勝目梓さんの短編集。私は今回初めて彼の作品に触れたのだが、彼のようなジャンルの小説をバイオレンス・ロマンというようである。官能小説を土台として、そこにバイオレンスとアクションを持ち込んだものが彼の世界らしい。

 官能小説としてみてみると、そんなに辛口なものではなく、普通の小説でももっと生々しいシーンはいくらでもある。
 そして、こういう類いの小説を読むといつも思うことだが、そこにはいつも哀しさと儚さがある。何故だろう。
 
 性欲とは。

 その欲を前にして、人間とはかくも弱いものかと思う。必死に努力して身を立てたのにも関わらず、性欲に抗えずにその地位から陥落した人は、枚挙にいとまがない。性欲を前にすると、理性は何の役にも立たなくなる。

 結婚していても、人を好きになるときもある。

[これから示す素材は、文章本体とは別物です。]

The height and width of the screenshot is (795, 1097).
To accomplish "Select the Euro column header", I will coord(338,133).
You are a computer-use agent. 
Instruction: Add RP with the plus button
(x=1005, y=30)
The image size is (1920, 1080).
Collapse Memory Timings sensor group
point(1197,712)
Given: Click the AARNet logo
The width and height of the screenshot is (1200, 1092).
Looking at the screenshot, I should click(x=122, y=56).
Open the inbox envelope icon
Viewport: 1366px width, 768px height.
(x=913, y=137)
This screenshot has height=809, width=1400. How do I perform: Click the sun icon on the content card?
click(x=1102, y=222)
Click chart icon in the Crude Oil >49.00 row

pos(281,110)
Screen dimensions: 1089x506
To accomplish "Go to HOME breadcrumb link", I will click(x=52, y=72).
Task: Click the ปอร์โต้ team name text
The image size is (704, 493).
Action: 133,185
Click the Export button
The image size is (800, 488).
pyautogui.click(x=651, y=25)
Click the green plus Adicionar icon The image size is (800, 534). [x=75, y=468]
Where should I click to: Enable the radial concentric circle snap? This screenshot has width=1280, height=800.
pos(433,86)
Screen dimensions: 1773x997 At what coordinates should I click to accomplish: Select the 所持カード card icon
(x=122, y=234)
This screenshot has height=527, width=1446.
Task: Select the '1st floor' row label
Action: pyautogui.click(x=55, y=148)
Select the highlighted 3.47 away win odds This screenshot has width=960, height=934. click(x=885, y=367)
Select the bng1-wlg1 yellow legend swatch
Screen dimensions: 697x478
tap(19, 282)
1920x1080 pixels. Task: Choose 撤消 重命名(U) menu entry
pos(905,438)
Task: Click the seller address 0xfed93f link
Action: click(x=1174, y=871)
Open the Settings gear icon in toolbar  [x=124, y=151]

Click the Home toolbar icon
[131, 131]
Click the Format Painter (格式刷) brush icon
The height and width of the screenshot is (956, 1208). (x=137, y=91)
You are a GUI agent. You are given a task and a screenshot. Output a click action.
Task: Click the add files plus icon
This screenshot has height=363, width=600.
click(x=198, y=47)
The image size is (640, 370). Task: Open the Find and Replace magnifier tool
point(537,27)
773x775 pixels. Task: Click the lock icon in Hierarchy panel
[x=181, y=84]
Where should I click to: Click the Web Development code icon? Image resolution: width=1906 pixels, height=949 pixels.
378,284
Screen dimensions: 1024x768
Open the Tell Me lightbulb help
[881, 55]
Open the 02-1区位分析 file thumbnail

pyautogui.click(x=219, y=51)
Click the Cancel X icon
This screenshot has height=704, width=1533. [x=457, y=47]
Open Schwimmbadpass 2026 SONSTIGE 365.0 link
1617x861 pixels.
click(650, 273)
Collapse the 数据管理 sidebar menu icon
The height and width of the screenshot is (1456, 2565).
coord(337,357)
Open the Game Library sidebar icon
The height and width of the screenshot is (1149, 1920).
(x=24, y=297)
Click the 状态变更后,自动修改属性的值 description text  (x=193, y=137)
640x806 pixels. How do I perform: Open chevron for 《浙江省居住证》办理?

結婚している人だと知りながらも、強く惹かれてしまうこともある。直ぐに消え去ってしまうとわかっていながら、やはり追い求めてしまう。そして、求めた後に残る哀しさを埋めようと、またも求めてしまう。延々と、ただ延々と、繰り返される無情。

 でも、それを美しいとも思う。そこにはただ身体だけではなく、愛も、存在している。性欲と愛は、とても近いところに存在している。

 だからこそ、哀しいのか。儚いのか。

 不思議なものだ、性欲とは。
 そして、この私もまた、それを前にして無力さを痛感しているひとりである。